Certes aujourd'hui, il y a de la concurrence entre trusts religieux pour se disputer l'influence dans le monde et spéculer sur l'inculture que les impérialistes occidentaux entretiennent dans leurs ex-colonies ou États sous leur domination. L'appareil catholique et ses vieilles dissidences évangélistes venues d'Europe, sont concurrencées par les institutions musulmanes voire islamistes, juives, bouddhistes, etc. Le résultat, c'est que le monde - et surtout aujourd'hui le tiers monde - est quadrillé par des escouades de prêcheurs qui encadrent, contrôlent, dans le but de tenter de contenir les réactions des populations exploitées. La crédulité des plus pauvres, qui repose sur l'illettrisme et l'ignorance dans lesquels ils sont maintenus, assure le succès de ces curés, imams ou autres rabbins.
Le Vatican reste le premier prêcheur de la soumission à l'ordre établi. Il vient encore d'exprimer sa hargne à l'égard de ceux qui cherchent à s'émanciper par une diatribe contre les féministes, à vrai dire contre les femmes qui ont lutté pour leur égalité sociale et la liberté de disposer de leur corps. Tant le culte des préjugés et l'oppression de la femme, par la croix ou le voile, sont des moyens d'imposer à tous l'oppression sociale.

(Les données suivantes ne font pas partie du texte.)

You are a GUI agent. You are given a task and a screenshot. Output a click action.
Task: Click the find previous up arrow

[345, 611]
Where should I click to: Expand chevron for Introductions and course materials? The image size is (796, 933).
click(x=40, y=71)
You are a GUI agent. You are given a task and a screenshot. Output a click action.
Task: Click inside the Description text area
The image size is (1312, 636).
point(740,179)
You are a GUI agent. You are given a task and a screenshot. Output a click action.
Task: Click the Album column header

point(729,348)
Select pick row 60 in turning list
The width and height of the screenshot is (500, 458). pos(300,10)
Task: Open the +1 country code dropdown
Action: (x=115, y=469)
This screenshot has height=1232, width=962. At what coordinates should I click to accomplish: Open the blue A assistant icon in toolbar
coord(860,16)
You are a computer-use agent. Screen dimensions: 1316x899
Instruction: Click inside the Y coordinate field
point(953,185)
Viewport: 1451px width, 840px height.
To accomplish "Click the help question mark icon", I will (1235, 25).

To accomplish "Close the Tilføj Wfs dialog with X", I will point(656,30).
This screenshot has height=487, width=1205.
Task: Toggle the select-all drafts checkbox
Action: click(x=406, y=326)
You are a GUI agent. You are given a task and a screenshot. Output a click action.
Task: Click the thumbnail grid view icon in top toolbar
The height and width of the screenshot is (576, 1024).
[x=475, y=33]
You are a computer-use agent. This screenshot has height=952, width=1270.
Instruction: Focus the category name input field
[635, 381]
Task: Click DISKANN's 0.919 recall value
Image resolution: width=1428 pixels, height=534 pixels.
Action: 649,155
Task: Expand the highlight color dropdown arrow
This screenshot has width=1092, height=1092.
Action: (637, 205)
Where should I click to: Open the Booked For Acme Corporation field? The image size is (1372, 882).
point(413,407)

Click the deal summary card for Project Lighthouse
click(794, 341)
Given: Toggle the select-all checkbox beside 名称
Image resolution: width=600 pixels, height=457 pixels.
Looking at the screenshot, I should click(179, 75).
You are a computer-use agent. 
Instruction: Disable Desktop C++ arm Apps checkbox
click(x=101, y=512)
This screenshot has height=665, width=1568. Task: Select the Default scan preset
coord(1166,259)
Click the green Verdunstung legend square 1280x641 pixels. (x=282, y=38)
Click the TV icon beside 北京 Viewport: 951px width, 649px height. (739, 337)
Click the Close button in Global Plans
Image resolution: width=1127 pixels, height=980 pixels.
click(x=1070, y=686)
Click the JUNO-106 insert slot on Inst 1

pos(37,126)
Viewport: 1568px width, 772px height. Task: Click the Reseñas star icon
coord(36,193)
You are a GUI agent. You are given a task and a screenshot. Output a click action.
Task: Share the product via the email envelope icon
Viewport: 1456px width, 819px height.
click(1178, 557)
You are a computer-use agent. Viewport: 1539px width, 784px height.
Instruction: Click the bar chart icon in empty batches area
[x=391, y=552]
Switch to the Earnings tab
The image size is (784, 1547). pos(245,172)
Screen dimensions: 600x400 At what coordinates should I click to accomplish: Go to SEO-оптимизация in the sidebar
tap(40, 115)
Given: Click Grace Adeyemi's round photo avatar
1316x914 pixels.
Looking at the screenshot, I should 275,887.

Heureusement, des générations de militants, notamment socialistes et communistes, ont lutté pour l'émancipation de leur classe et l'égalité des sexes. C'est loin d'être gagné, certes. Les puissants de ce monde, comme les Chirac, Bush ou Sharon, continuent à parader aux côtés de leurs églises et démagogues religieux en tous genres, pour mieux canaliser la colère des plus pauvres. Mais l'exploitation moderne, brassant plus que jamais les peuples, jetant sur les mêmes chantiers ou usines les travailleurs venus du monde entier, ne peut que nous aider à faire grandir une autre conscience, la conscience de classe et de la nécessaire émancipation sociale.